La loi de finances prévoyait une diminution de l’effort de guerre, ramené à 6,2 % du PIB en 2026, contre 7,8 % en 2025.

  • Sur ce seul trimestre, les dépenses militaires équivalent déjà à 2,5 % du PIB annuel attendu, et à environ 12 % du PIB nominal de la période (estimé à 48 400 milliards de roubles, soit environ 580 milliards d’euros).
  • Si ces dépenses ont tendance à se modérer habituellement au deuxième et au troisième trimestre (par exemple, en cas de paiements anticipés de contrats d’armement), un niveau de 9 à 10 % du PIB sur l’année serait envisageable si le rythme actuel se maintenait.
  • Selon des sources citées par Bloomberg, des responsables du ministère des Finances et de la Banque centrale russes auraient averti Vladimir Poutine que les dépenses liées à la guerre en Ukraine suivaient une trajectoire insoutenable 28.

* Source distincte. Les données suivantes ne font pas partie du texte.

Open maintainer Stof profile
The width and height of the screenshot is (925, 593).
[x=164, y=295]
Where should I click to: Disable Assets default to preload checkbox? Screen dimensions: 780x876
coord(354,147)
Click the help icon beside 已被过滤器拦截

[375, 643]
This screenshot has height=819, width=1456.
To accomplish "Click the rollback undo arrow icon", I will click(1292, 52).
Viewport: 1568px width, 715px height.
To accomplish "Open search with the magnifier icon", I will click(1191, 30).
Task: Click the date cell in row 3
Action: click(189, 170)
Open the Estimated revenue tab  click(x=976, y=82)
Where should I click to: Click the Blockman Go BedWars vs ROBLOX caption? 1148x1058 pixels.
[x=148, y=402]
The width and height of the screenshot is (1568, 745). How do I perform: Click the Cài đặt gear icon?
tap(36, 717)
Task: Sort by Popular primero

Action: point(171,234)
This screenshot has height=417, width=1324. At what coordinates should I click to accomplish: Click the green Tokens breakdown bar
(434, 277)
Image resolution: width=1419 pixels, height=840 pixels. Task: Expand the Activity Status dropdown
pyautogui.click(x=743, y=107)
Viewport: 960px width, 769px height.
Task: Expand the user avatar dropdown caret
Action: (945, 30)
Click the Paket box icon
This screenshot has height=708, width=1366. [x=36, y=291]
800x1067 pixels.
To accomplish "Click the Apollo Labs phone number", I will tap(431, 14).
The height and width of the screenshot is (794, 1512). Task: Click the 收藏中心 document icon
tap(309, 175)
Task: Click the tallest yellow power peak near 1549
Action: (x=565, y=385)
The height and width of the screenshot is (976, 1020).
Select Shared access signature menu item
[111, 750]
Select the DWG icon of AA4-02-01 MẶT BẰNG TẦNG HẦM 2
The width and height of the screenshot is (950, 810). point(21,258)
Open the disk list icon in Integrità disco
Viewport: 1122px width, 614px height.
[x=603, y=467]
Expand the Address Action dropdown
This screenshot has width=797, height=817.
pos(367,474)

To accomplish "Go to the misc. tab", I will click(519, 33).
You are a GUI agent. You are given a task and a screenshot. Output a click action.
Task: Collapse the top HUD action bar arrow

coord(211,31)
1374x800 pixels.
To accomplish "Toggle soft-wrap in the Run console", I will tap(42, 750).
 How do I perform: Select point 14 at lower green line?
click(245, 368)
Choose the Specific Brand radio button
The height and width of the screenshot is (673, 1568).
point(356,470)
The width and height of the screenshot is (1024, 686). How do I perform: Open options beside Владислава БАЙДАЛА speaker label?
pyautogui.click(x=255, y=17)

Cette hausse pourrait également s’expliquer par un simple exercice comptable : le ministère des Finances aurait en effet pu reporter sur 2026 des dépenses initialement prévues pour 2025, afin de ne pas dépasser l’objectif de déficit affiché l’an dernier.

  • Selon Kluge, plusieurs éléments pourraient aller dans ce sens, notamment des dépenses fédérales étonnamment faibles en décembre 2025 et un volume de dépenses classifiées anormalement bas au quatrième trimestre de la même année.
  • Bloomberg notait également au mois de janvier que les dépenses budgétaires russe de décembre ont baissé de 19 % par rapport à l’année précédente 29.